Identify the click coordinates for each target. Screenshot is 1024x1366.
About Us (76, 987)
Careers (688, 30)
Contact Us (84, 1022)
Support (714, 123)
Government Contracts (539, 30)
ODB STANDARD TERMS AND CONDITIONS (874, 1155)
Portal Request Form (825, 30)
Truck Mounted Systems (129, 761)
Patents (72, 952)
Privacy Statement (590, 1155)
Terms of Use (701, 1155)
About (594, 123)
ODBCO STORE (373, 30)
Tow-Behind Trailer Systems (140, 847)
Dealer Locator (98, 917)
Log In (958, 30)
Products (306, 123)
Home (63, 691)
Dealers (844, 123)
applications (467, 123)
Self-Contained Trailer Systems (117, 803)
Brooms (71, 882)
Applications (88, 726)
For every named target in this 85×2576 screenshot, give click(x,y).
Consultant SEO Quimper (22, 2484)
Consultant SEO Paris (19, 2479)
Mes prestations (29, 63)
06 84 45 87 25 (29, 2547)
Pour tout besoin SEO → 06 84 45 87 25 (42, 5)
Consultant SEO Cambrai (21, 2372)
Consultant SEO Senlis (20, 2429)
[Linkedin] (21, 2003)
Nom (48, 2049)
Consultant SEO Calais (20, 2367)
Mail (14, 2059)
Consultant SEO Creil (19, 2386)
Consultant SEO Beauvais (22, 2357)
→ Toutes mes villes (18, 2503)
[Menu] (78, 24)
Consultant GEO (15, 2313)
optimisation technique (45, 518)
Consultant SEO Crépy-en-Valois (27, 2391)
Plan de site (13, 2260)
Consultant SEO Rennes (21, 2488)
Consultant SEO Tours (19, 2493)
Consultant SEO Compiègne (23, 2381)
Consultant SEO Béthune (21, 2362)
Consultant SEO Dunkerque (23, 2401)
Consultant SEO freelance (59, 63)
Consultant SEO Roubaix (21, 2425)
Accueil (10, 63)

■ ■ ■ ■

* **WHAT YOU HAVE TO DO**
Skip all lines ahead of the one containing "Consultant SEO Senlis (20, 2429)". Reproduce that line and the remainder of the listing above exactly.

* **SOLUTION TO THIS EXERCISE**
Consultant SEO Senlis (20, 2429)
[Linkedin] (21, 2003)
Nom (48, 2049)
Consultant SEO Calais (20, 2367)
Mail (14, 2059)
Consultant SEO Creil (19, 2386)
Consultant SEO Beauvais (22, 2357)
→ Toutes mes villes (18, 2503)
[Menu] (78, 24)
Consultant GEO (15, 2313)
optimisation technique (45, 518)
Consultant SEO Crépy-en-Valois (27, 2391)
Plan de site (13, 2260)
Consultant SEO Rennes (21, 2488)
Consultant SEO Tours (19, 2493)
Consultant SEO Compiègne (23, 2381)
Consultant SEO Béthune (21, 2362)
Consultant SEO Dunkerque (23, 2401)
Consultant SEO freelance (59, 63)
Consultant SEO Roubaix (21, 2425)
Accueil (10, 63)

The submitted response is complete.